Enjoy, OP Halloween Grin

ChazsBrilliantAttitude · 28/10/2019 00:52

It’s amazing how quickly migraine can hit. Being left alone in the quiet is often the best solution.

VenusTiger · 28/10/2019 01:06

Use one of her famous excuses to leave the holiday early, and go home OP. You’ve attended the wedding. Go home.

underneaththeash · 28/10/2019 01:06

Eh? so why did you invite her. I don't like going on holiday with many people and people with food issues annoy me too. You have issues...she has issues......you either don't do it in the first place or you learn to live with it for a week.

FizzyPink · 28/10/2019 01:31

@underneaththeash there was originally supposed to be more of us going which would have been fine but ended up being just the two of us as the flights alone ended up being about £1,000 so other friends just couldn’t afford it

OP posts:
ZoeWashburne · 28/10/2019 07:58

I mean, is it really that hard to just say no?
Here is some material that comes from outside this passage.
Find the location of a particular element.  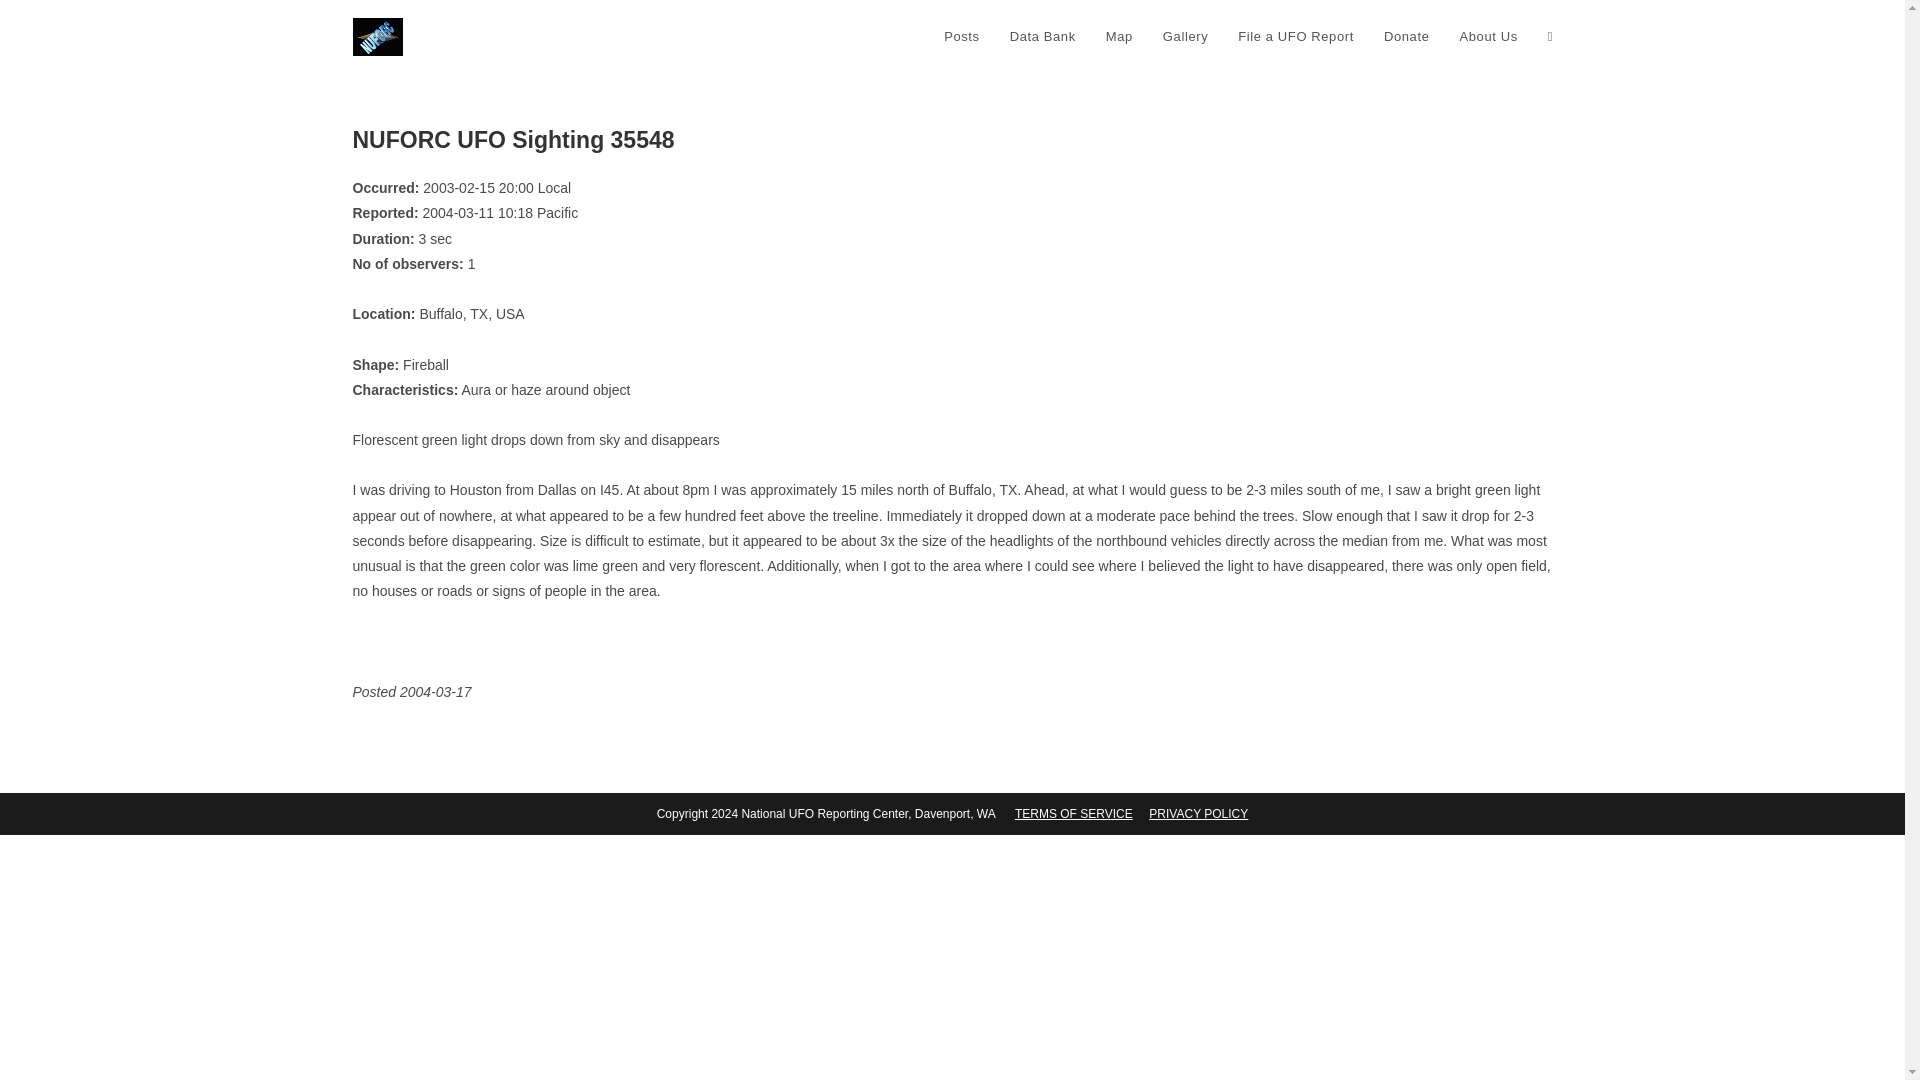

File a UFO Report is located at coordinates (1296, 37).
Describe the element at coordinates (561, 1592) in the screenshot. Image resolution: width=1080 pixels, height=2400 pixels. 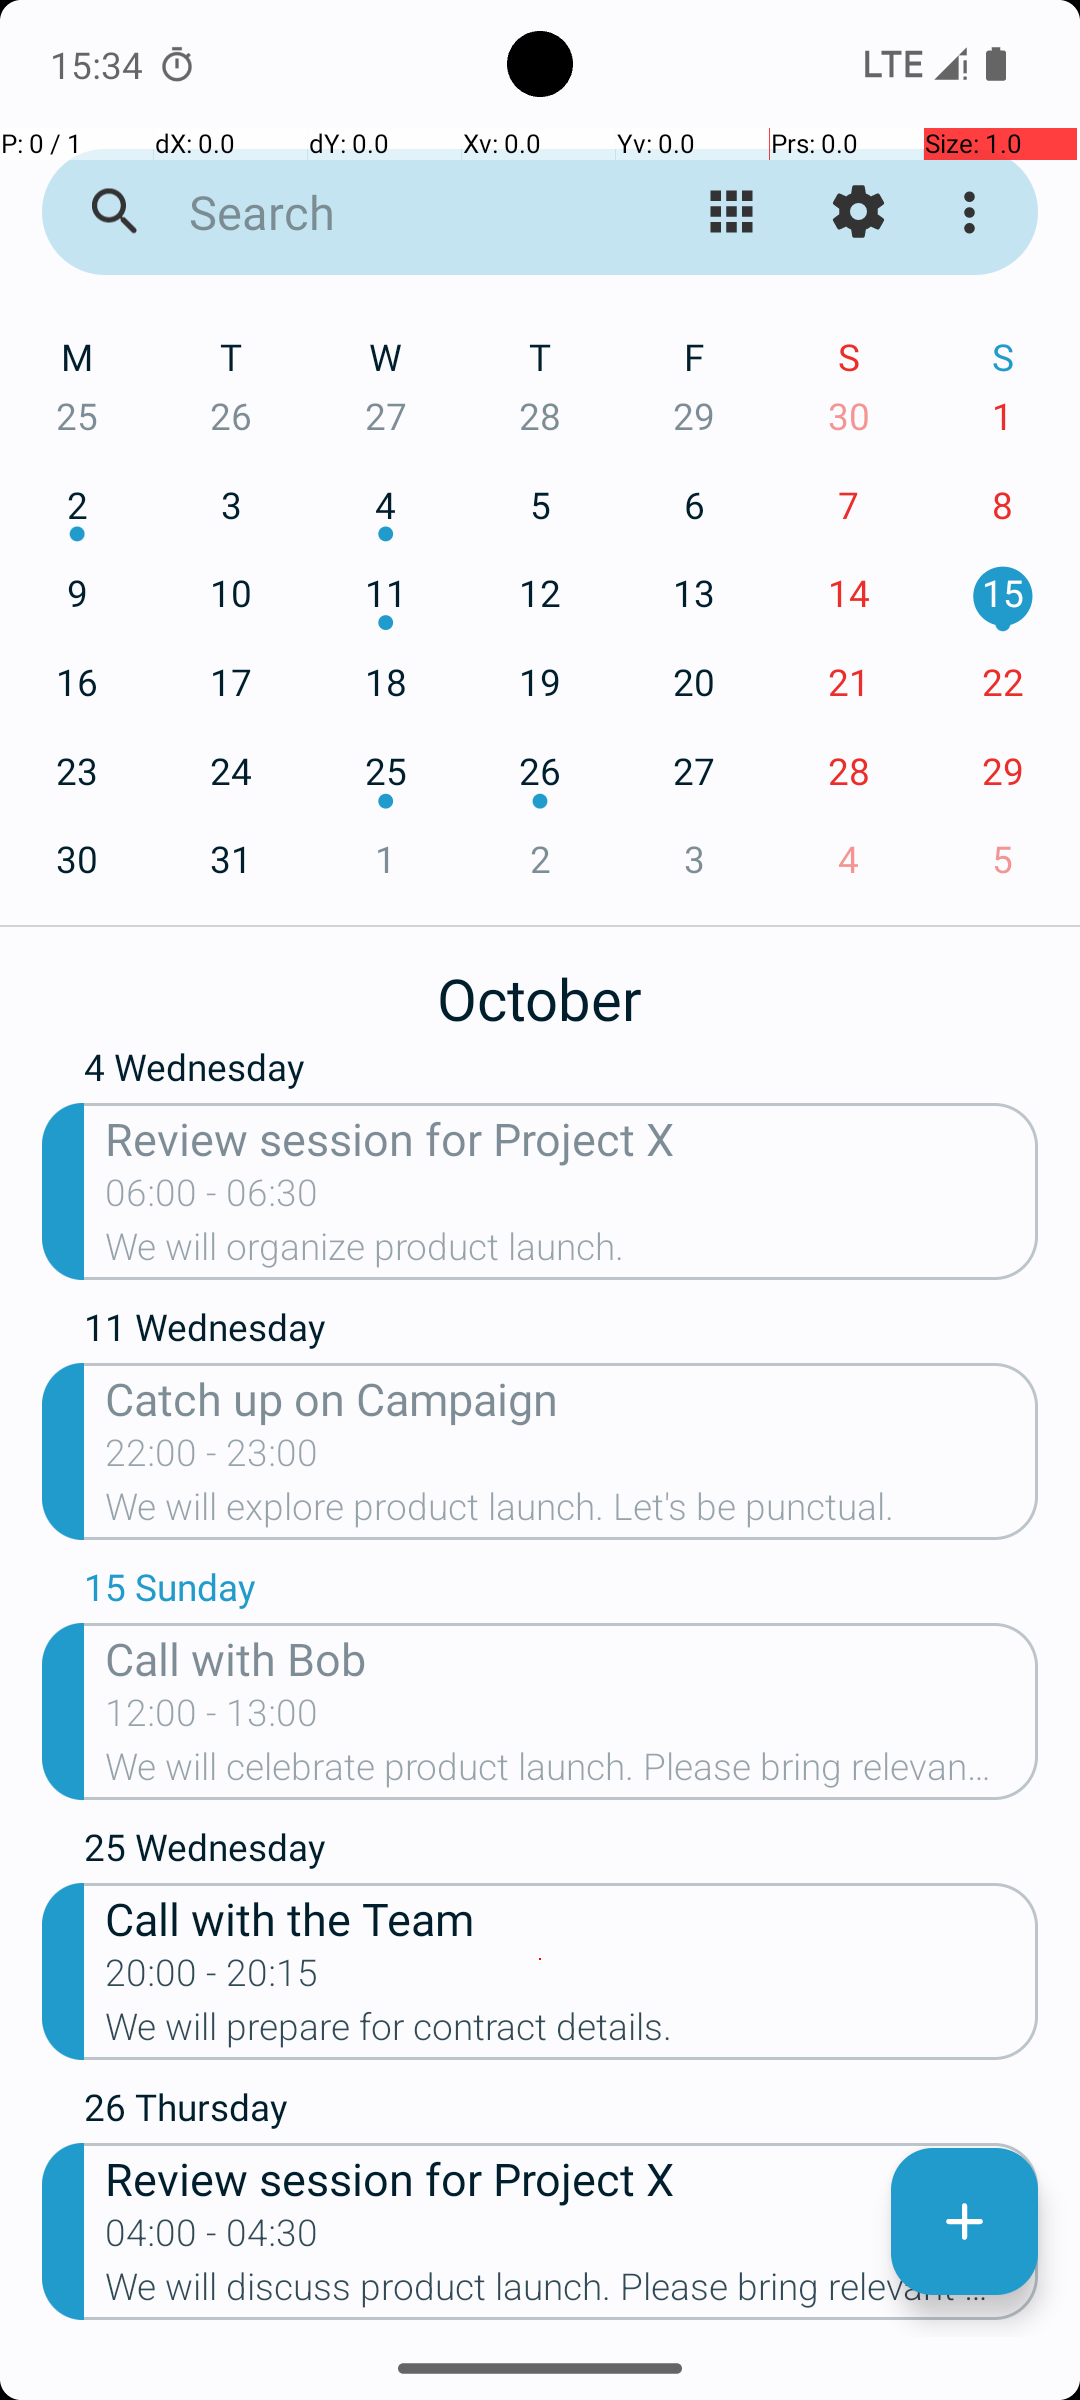
I see `15 Sunday` at that location.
When she booked restaurants without talking to you, just say "sorry, I have dietary restrictions so I can't eat there but I hope you have a great time. Still looking forward to surf lessons". When she guilts you or throws a strop just let her do it. Be clear with your boundaries in the situation. When she asks if she is still your friend, reply "Why would my decision to drink have any bearing on our friendship?" if she keeps pushing just say "Look, I am not going around in circles with this. I simply cannot go to that restaurant. We don't have to do everything together." and repeat.

I mean, if she blanks you, so be it. It sounds like that would solve your problem if you got another room. Who cares if she is throwing a tantrum. Remove yourself from that situation and let her spin. Get your own room and have your holiday on your own guilt free and not hiding from her. Don't waste your time on silly lying excuses- that just seems exhausting. Just be clear and fair.

Boundaries are a good thing. Draw yours clearly and firmly. And walk away with a clear conscious.

regmover · 28/10/2019 08:11

As above but don't say sorry. "I have dietary restrictions so I won't be able to eat at that restaurant. Hope you have a great time".

Redspider1 · 28/10/2019 08:15

If you’re arriving/departing at different times, why are you in the same room?
I don’t see why you have to spend every day and night with her. Why has she booked restaurants without your agreement? Sounds odd.